-- begin GIVEN DATA --

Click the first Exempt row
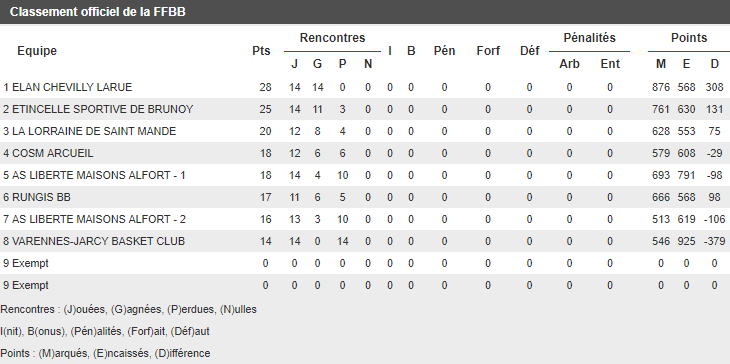Viewport: 730px width, 364px height. (365, 263)
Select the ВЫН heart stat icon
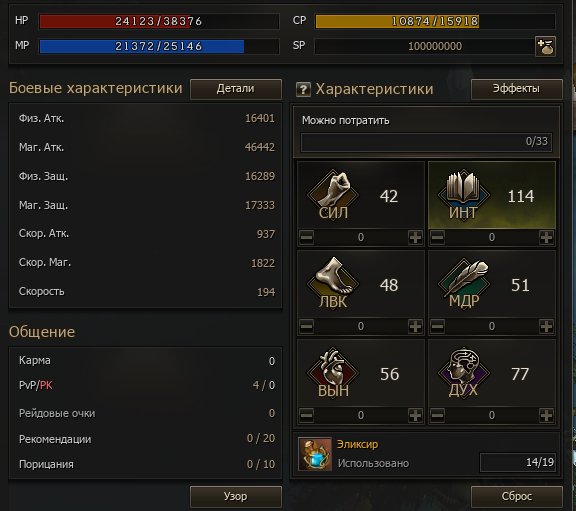This screenshot has height=511, width=576. click(x=333, y=373)
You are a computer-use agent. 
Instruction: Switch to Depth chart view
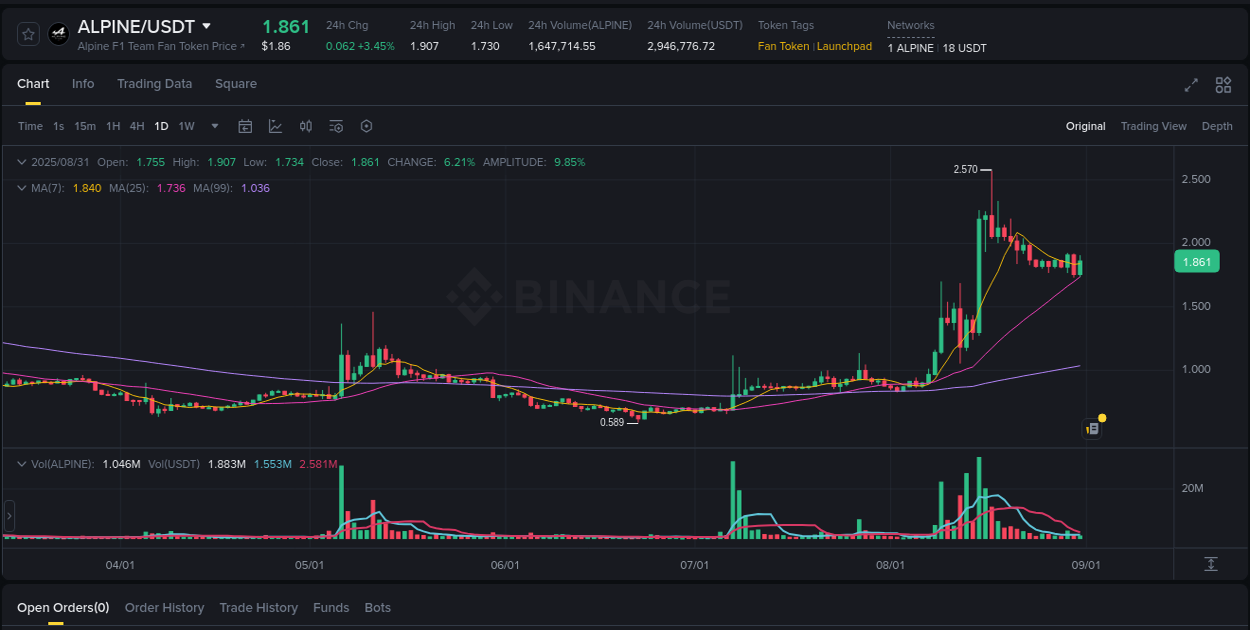(1217, 126)
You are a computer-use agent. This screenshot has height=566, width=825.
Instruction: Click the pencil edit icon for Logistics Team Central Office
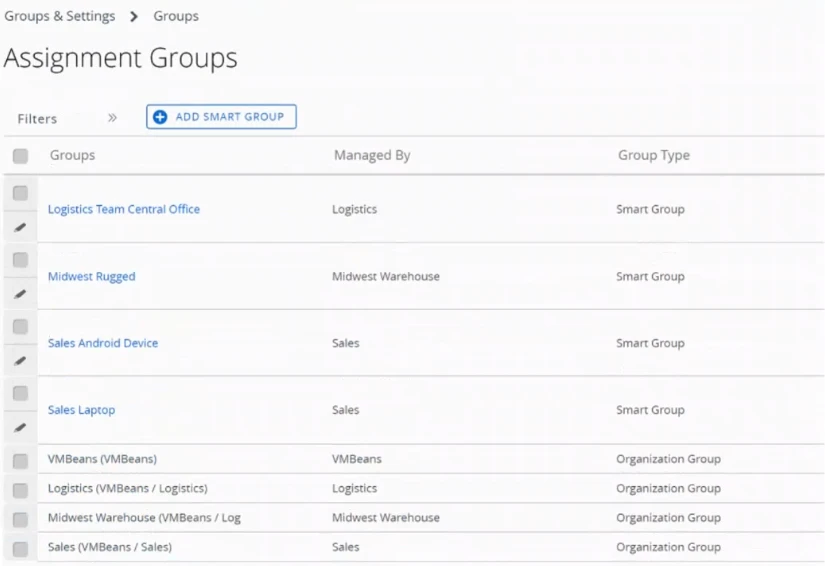(x=20, y=227)
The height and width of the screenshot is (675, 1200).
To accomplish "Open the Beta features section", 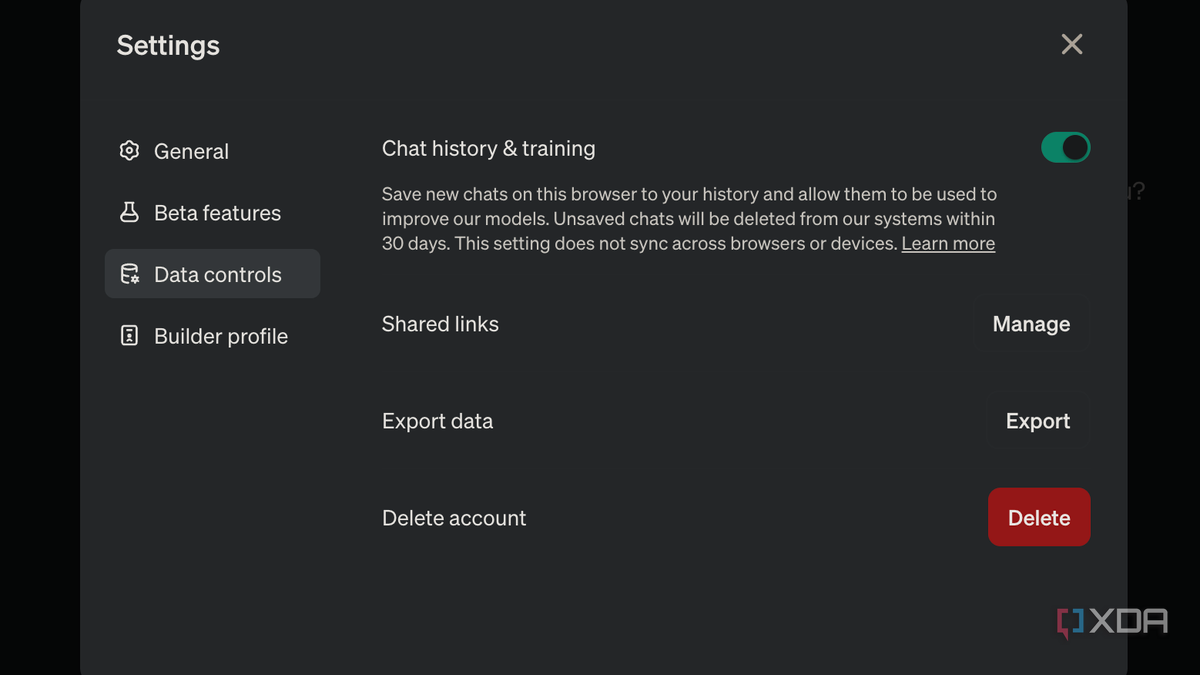I will pyautogui.click(x=217, y=213).
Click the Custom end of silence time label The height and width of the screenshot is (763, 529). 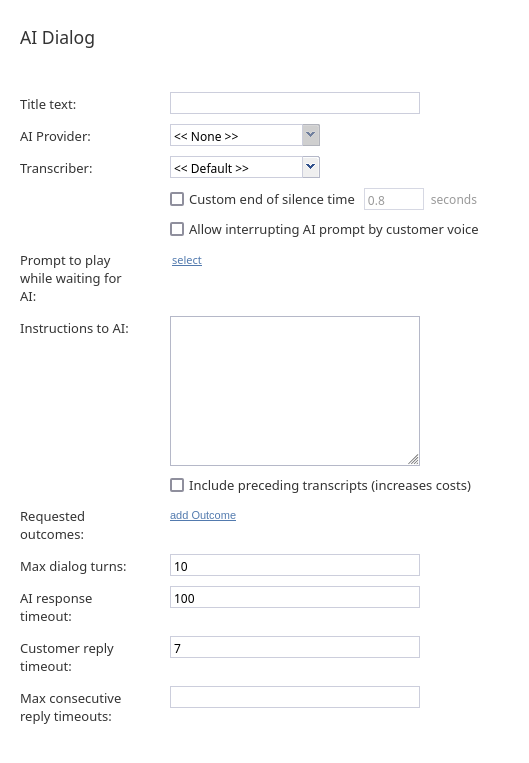(x=272, y=200)
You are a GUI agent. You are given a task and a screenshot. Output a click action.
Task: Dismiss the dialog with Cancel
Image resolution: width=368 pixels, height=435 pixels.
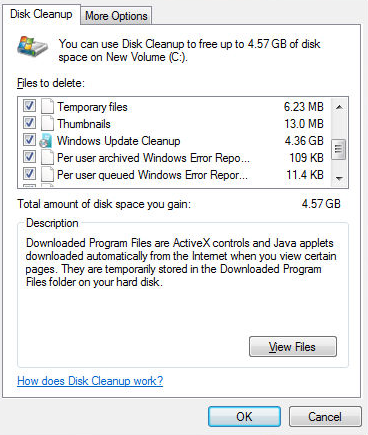point(325,416)
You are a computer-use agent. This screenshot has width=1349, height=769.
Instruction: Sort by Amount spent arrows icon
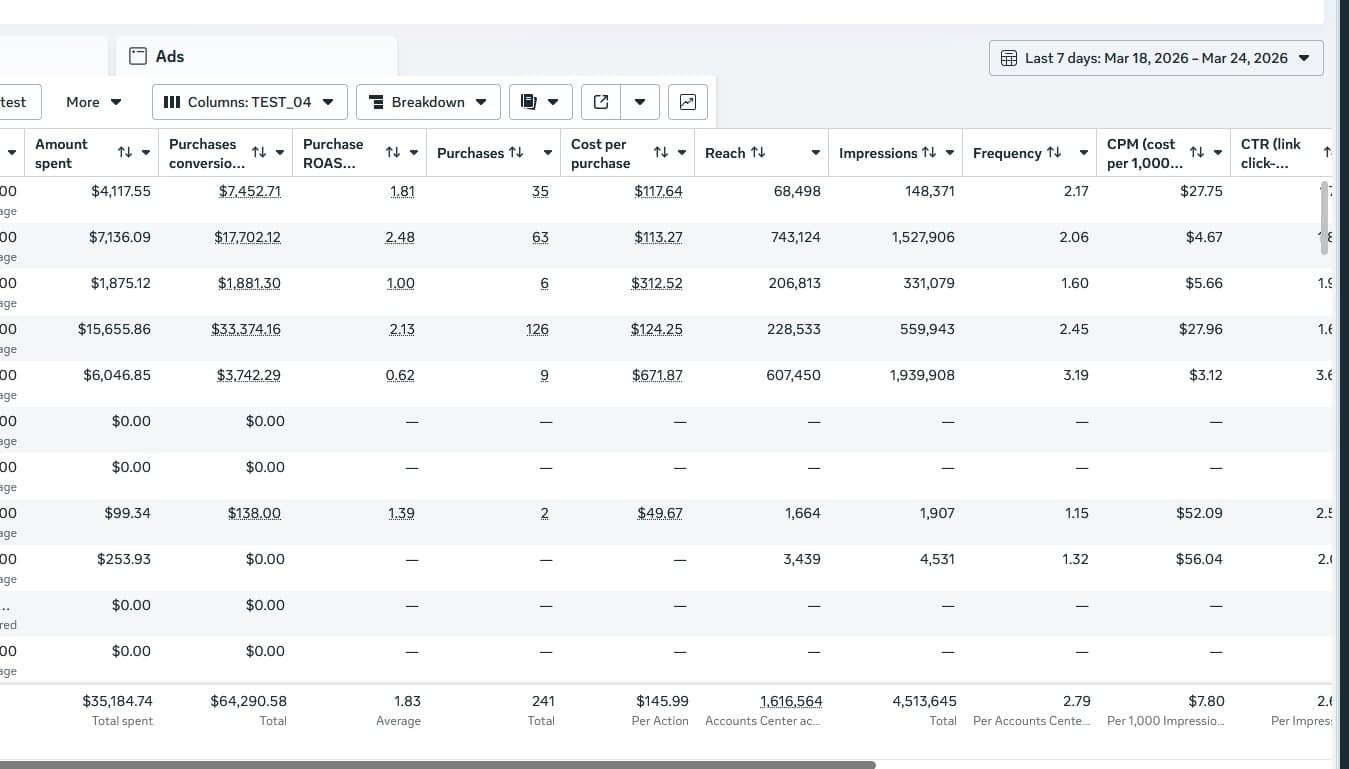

-- end GIVEN DATA --

» **WHAT TO DO**: Find every line in the records above that contains the word "icon", and copy each of those lines in full.

» **EXPECTED OUTPUT**:
Select the ВЫН heart stat icon
Instruction: Click the pencil edit icon for Logistics Team Central Office
Instruction: Sort by Amount spent arrows icon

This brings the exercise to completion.